A surety bond or personal guarantee is a written contract by which a natural or legal person (the guarantor) undertakes to pay the debt of another person (the debtor or issuer) for the benefit of a creditor (the lender) in the event that the debtor is unable to do so.


The main advantage of the contract of suretyship is that it makes it possible to constitute, for the benefit of the creditor, a second debtor known as an accessory debtor (the surety).


The major disadvantage of the guarantee is its accessory nature in relation to the loan contract or the bond issue (the main contract) from which the claim to be guaranteed is derived.

Thus, if the main contract is null and void, the guarantee contract in turn becomes null and void, i.e. it no longer has any reason to exist.

The different types of bonds

1. The simple surety bond

In the case of a simple surety bond, the creditor must first contact the debtor and do everything possible to recover what is owed. He can only turn against the surety after having used all possible recourses.

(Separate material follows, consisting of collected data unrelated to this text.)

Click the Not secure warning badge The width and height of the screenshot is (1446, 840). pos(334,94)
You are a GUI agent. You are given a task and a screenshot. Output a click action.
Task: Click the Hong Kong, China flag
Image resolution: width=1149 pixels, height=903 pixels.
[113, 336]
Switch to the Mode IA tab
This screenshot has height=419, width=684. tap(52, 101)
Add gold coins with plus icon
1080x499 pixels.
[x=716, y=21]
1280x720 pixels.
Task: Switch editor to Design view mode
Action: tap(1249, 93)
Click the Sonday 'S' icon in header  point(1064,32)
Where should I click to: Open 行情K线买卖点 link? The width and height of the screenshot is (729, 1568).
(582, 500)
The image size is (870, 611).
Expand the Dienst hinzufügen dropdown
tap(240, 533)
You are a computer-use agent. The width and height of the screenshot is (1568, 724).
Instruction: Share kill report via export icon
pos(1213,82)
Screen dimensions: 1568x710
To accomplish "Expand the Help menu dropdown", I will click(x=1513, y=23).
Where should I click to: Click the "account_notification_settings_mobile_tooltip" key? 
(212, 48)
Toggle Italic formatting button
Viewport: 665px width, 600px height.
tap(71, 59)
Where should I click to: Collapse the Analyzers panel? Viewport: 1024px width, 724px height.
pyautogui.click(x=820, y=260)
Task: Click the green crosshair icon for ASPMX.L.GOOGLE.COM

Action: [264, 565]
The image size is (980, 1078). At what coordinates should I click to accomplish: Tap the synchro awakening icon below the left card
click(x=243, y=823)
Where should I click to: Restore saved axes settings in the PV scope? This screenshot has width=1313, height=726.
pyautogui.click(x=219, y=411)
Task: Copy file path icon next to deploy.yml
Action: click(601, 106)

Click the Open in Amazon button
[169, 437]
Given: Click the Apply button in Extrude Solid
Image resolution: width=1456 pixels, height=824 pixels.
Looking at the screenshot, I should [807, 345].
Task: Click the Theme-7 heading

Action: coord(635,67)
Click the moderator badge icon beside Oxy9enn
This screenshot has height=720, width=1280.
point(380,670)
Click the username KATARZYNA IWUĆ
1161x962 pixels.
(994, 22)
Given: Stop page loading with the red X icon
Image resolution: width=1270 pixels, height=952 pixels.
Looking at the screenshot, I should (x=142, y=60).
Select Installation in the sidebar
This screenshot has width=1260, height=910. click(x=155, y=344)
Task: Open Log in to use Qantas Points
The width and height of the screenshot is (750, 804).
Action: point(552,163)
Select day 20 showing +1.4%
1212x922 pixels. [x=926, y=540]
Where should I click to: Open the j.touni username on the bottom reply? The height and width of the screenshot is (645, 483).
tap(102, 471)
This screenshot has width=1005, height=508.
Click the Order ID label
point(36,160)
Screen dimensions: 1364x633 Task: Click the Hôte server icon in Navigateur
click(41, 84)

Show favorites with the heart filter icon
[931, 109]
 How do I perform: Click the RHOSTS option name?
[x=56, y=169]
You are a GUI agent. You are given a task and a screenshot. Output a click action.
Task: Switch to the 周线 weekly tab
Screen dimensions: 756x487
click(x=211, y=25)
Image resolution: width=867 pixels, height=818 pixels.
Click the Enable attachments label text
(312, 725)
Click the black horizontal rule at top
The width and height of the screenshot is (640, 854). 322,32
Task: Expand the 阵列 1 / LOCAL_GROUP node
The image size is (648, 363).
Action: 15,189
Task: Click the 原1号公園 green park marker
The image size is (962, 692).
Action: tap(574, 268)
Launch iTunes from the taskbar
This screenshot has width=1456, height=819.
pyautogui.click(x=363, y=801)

Example: A financial institution ( the lender) grants a loan of 10,000 euros to a company (the debtor). The director of this company acts as guarantor (the surety) for 10,000 euros. In the case of a simple guarantee, the lender must first turn to the debtor or borrower to try to recover the sums due. It is only if the latter is insolvent and the proceedings against him are unsuccessful that the guarantor will be engaged.

2. Joint and several surety bonds

In the presence of an indivisible joint and several bond :

  • The bank or lender can claim the full amount of the bond from the guarantor if the borrower fails to meet his obligations.
  • The bank or the lender has the right, when different people have acted as guarantor for the same debt, to recover the entire amount of the guarantee from only one of them (this is the reason why it is joint and several). The guarantor thus sued cannot ask the bank to sue the debtor beforehand.
  • In the event of the death of the guarantor, the bank or the lender may take action against each of the guarantor's heirs who have accepted the estate outright. The bank or lender can then obtain the full amount of the guarantee.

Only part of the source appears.